L'attacco verbale alla giornalista rappresenta l'ennesimo capitolo del rapporto burrascoso tra Trump e i media, caratterizzato da frequenti accuse di fake news, esclusioni dalla sala stampa e insulti diretti. Questo episodio, però, assume una connotazione particolare perché avviene mentre il paese elabora un attacco mortale e solleva questioni delicate sulla sicurezza nazionale e sulle responsabilità delle diverse amministrazioni nella gestione degli evacuati afghani.
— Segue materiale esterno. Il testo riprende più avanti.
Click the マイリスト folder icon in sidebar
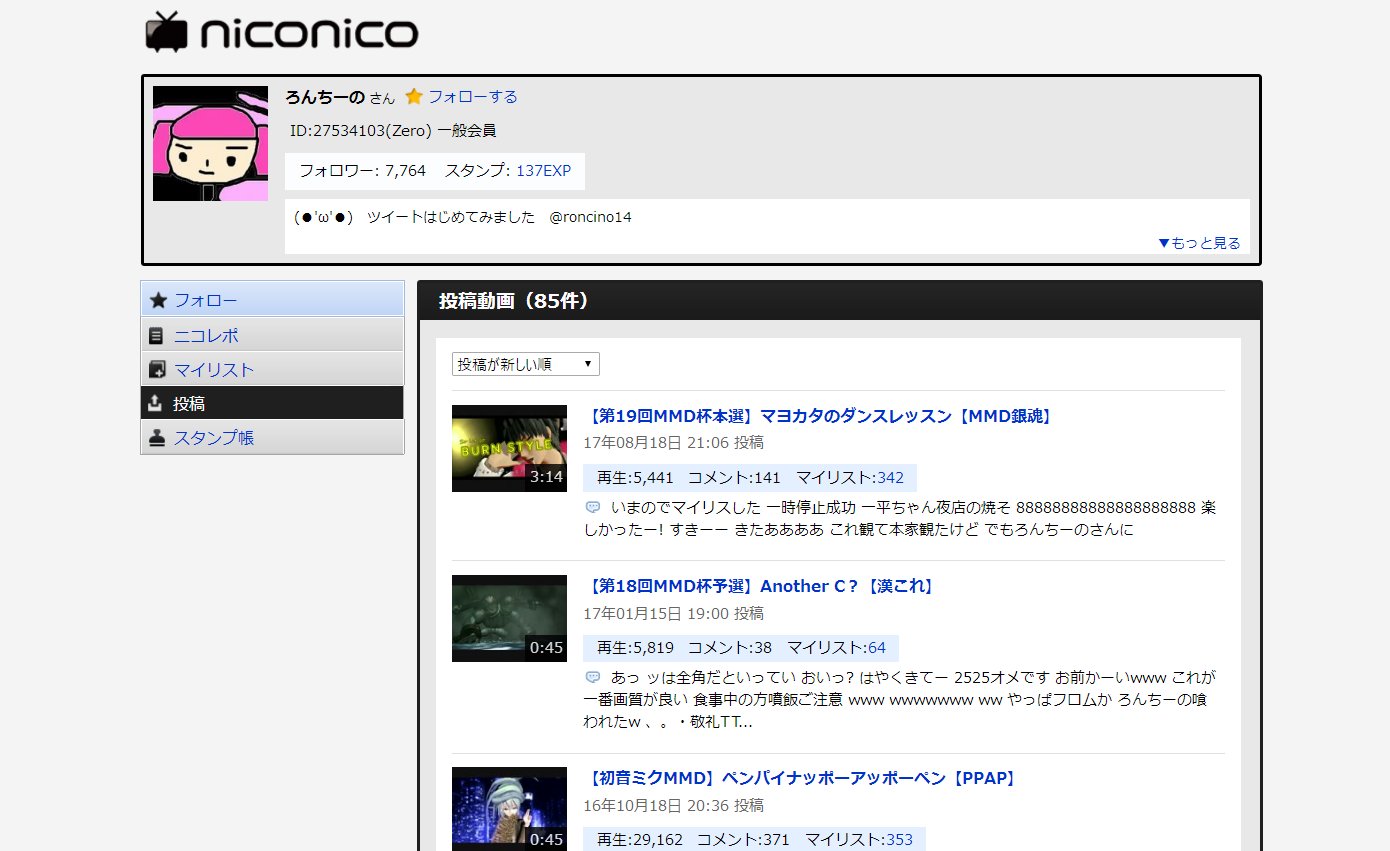Image resolution: width=1390 pixels, height=851 pixels. click(x=157, y=370)
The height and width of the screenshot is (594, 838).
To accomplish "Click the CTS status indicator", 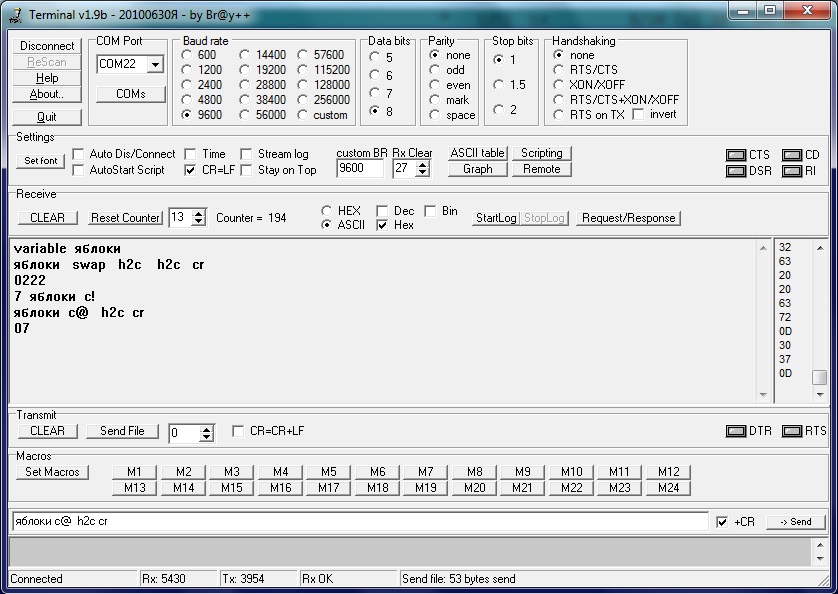I will [x=735, y=155].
Resta da vedere se questo ennesimo scontro avrà ripercussioni sulla comunicazione della Casa Bianca o se continuerà il pattern già consolidato di confronti accesi tra il presidente e i reporter che osano contraddirlo con fatti documentati. Nel frattempo, le famiglie di Sarah Beckstrom e Andrew Wolfe attendono risposte che vadano oltre le polemiche politiche, mentre l'America si interroga ancora una volta sulle conseguenze a lungo termine del ritiro dall'Afghanistan e sulla complessa eredità di vent'anni di guerra.